Al-Jazeera comme réinvention du média panarabe

Al Jazeera est née à un moment historique précis marqué par l’essoufflement des politiques étrangères des acteurs étatiques traditionnels dans le monde arabe : l’Egypte (en raison de la politique isolationniste menée par le président égyptien Hosni Moubarak après l’assassinat du président Anouar el-Sadat en 1981), l’Irak (sous embargo depuis l’invasion du Koweït en 1990) et l’Algérie (suite au déclenchement de la guerre civile après l’interruption du processus électoral par l’armée en 1991). L’hostilité rencontrée par l’émir du Qatar Hamad ben Khalifa al Thani dans la péninsule arabique après son coup d’Etat contre son père en 1995, et notamment de la part de l’Arabie Saoudite, l’a poussé à prendre une série de mesures pour légitimer son pouvoir. L’une des plus importantes est le lancement en novembre 1996 de la chaîne d’information en continue Al-Jazeera et l’abolition du ministère de l’Information qatari. La posture « libérale » revendiquée par l’émir (en comparaison avec son père) et la multiplication des initiatives innovantes dans des domaines aussi divers que l’éducation, l’industrie gazière, les fonds de pensions ou la politique étrangère ont contrarié l’Arabie Saoudite qui avait réussi, pendant plusieurs décennies, à faire prévaloir sa prééminence sur l’ensemble des pays du Golfe. Mettre l’accent sur la nature des relations entre le Qatar et l’Arabie Saoudite et leur évolution depuis l’indépendance du Qatar en 1971 est fondamental pour la compréhension du rôle d’Al-Jazeera dans les relations interarabes depuis la seconde moitié des années 1990.
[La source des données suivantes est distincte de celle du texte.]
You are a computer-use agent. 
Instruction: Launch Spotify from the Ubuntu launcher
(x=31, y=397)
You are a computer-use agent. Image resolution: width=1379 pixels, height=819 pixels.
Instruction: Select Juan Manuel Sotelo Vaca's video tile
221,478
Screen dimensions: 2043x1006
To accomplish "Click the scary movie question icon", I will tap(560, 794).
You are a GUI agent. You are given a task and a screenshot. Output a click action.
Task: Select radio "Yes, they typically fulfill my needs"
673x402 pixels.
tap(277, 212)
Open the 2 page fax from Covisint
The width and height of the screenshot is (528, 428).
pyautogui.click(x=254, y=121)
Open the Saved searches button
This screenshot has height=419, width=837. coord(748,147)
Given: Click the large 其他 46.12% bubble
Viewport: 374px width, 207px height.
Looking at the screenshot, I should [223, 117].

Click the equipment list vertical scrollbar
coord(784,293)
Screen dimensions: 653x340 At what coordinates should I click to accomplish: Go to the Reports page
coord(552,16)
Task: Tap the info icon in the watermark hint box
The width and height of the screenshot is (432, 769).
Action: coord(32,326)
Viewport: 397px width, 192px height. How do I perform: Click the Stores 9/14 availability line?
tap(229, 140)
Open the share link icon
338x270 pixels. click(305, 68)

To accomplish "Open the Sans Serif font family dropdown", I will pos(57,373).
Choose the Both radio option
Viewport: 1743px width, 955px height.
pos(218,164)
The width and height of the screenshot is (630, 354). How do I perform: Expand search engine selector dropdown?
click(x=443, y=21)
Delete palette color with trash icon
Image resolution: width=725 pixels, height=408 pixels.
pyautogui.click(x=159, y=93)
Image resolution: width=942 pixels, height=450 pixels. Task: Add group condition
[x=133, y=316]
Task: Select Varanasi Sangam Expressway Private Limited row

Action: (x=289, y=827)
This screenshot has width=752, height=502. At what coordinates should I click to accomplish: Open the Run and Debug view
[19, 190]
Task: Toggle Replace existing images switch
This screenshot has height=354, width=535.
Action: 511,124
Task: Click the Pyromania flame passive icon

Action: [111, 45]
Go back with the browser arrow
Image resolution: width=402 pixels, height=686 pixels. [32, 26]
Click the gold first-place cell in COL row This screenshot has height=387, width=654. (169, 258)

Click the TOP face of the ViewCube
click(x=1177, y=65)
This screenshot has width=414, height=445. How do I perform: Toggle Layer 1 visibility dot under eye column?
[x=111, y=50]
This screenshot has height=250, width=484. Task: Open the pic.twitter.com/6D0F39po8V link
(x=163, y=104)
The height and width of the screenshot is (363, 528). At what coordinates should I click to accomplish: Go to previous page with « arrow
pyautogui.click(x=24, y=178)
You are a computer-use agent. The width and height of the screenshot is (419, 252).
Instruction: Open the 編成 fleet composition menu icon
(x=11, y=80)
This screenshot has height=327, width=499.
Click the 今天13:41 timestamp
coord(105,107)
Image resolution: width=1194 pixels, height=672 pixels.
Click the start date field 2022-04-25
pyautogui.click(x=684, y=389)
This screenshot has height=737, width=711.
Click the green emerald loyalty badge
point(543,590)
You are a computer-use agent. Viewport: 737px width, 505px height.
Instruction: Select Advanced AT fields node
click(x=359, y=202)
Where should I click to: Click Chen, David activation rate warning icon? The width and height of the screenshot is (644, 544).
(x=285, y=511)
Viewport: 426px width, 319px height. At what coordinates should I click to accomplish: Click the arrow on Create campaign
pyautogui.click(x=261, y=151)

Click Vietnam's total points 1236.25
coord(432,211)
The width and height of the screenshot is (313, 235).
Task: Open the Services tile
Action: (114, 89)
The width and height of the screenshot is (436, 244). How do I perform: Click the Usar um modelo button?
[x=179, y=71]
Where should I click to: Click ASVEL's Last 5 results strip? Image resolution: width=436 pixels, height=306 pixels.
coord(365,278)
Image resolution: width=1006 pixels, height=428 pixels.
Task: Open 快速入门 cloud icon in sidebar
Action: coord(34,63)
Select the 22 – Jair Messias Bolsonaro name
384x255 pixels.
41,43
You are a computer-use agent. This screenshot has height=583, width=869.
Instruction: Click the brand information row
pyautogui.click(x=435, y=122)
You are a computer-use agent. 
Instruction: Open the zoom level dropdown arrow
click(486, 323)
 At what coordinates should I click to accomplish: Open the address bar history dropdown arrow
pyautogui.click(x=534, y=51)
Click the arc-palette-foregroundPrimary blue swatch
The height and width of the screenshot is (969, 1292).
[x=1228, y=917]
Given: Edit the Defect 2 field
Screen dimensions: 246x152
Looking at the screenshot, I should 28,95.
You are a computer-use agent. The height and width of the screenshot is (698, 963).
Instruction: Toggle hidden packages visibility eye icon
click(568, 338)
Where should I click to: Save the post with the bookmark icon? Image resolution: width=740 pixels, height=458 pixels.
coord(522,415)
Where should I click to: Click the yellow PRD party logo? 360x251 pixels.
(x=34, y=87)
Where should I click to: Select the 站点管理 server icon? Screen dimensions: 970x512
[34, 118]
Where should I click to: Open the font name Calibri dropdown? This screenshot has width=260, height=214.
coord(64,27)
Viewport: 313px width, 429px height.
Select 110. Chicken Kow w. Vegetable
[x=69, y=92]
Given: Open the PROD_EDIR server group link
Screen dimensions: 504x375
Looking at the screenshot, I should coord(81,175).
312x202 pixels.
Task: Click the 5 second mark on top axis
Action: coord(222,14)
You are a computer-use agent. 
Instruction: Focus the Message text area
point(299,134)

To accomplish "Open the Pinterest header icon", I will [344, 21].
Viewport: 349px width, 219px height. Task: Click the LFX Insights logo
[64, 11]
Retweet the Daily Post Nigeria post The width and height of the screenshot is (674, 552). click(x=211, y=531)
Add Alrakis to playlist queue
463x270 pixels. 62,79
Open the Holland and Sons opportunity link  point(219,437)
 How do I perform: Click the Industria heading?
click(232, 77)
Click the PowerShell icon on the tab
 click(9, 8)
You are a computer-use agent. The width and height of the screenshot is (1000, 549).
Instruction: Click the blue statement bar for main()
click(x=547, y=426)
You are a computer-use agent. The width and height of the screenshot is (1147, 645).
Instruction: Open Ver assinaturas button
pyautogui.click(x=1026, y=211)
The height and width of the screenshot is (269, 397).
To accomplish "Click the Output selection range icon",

La formule médiatique d’Al-Jazeera a connu un succès assez rapide (1998). Elle a bouleversé les règles de fonctionnement du champ médiatique arabe et a imposé de nouvelles règles garantes de son hégémonie. Le champ médiatique panarabe était, jusqu’en 1996, largement dominé par une alliance saoudo-libanaise, les premiers apportant les financements et les seconds leur savoir-faire. Cette association, inégalitaire et hétérogène eu égard aux systèmes de valeurs, avait donné naissance à des médias panarabes (presse, radio et télévision) globalement libéraux sur le plan économique et social et conservateurs sur le plan politique (élitistes, défavorables à la démocratisation et à la participation des peuples à l’exercice du pouvoir). Ces médias prônaient également une grande ouverture sur les Etats-Unis et fonctionnaient comme des armes idéologiques contre le nationalisme arabe et l’islam politique que l’Arabie Saoudite percevait comme des menaces potentielles. Afin de se distinguer, Al-Jazeera a pris le contre-pied de la stratégie saoudienne en rendant ses écrans largement accessibles aux courants politiques et intellectuels des oppositions arabes, qu’elles soient nationalistes, libérales ou se réclamant des différentes branches de l’islam politique. En outre, la chaîne a choisi de diversifier le recrutement des journalistes, au détriment des Libanais, en embauchant des journalistes issus des grands bassins démographiques du monde arabe : des Egyptiens, des Jordano-Palestiniens et des Maghrébins. Cette diversification sociologique des journalistes travaillant pour Al-Jazeera a généré un phénomène d’identification qui a fait croître son audience et renforcé sa légitimité.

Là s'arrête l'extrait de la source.